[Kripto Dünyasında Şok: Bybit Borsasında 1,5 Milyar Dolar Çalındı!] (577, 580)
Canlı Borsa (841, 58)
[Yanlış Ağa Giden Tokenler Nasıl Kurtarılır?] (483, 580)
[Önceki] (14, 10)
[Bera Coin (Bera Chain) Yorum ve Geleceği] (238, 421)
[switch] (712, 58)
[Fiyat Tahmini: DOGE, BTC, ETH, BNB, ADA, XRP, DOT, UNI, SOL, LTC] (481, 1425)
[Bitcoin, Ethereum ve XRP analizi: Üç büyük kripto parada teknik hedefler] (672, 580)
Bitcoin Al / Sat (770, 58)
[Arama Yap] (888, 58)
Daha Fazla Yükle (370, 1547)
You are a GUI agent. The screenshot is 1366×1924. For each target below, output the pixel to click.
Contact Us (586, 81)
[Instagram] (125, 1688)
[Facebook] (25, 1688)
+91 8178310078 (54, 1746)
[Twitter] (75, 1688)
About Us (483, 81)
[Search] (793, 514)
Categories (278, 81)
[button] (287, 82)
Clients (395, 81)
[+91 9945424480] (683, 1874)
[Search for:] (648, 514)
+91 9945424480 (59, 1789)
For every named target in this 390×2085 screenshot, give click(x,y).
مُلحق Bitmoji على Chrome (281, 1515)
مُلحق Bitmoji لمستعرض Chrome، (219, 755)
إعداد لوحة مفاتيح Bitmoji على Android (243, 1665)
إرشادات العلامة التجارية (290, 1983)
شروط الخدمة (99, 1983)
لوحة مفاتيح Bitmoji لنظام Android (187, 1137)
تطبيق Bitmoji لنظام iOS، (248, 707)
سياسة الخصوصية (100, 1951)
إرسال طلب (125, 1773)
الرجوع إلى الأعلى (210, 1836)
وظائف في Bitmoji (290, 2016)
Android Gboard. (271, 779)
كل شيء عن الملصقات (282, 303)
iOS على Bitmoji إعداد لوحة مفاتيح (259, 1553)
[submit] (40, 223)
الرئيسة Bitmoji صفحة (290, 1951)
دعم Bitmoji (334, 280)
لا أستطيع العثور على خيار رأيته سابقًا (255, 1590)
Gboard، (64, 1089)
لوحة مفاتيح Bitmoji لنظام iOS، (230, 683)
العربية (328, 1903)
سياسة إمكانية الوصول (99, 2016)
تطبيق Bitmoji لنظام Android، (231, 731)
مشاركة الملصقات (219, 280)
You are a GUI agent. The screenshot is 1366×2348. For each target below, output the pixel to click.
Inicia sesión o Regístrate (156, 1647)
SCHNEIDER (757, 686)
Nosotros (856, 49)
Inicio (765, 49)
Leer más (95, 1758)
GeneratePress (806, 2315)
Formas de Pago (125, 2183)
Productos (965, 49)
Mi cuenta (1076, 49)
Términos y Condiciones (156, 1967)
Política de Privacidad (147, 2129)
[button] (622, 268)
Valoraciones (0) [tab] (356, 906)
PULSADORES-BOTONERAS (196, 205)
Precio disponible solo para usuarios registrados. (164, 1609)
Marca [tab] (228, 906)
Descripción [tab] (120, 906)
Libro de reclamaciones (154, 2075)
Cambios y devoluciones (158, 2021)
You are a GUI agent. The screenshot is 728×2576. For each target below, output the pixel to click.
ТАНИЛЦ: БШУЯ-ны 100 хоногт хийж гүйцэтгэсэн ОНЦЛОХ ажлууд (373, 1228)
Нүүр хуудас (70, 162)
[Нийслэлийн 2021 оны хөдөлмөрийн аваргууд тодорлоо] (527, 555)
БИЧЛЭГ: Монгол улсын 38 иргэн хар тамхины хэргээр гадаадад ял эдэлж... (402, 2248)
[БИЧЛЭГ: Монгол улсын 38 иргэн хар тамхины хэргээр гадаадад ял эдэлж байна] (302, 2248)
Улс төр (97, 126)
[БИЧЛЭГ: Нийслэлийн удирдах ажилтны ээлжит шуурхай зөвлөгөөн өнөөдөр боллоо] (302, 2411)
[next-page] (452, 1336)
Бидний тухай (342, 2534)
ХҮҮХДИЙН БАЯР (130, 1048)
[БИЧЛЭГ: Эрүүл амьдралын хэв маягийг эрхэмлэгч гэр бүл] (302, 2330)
__________________________________________________
*WHAT THE TASK REQUIRES*
The answer is the lines above between the line holding "Cambios y devoluciones (158, 2021)" and the line holding "ХҮҮХДИЙН БАЯР (130, 1048)", inclusive, each written out exactly, and no others.

*YOUR RESPONSE*
Cambios y devoluciones (158, 2021)
You are a GUI agent. The screenshot is 728×2576. For each target below, output the pixel to click.
ТАНИЛЦ: БШУЯ-ны 100 хоногт хийж гүйцэтгэсэн ОНЦЛОХ ажлууд (373, 1228)
Нүүр хуудас (70, 162)
[Нийслэлийн 2021 оны хөдөлмөрийн аваргууд тодорлоо] (527, 555)
БИЧЛЭГ: Монгол улсын 38 иргэн хар тамхины хэргээр гадаадад ял эдэлж... (402, 2248)
[БИЧЛЭГ: Монгол улсын 38 иргэн хар тамхины хэргээр гадаадад ял эдэлж байна] (302, 2248)
Улс төр (97, 126)
[БИЧЛЭГ: Нийслэлийн удирдах ажилтны ээлжит шуурхай зөвлөгөөн өнөөдөр боллоо] (302, 2411)
[next-page] (452, 1336)
Бидний тухай (342, 2534)
ХҮҮХДИЙН БАЯР (130, 1048)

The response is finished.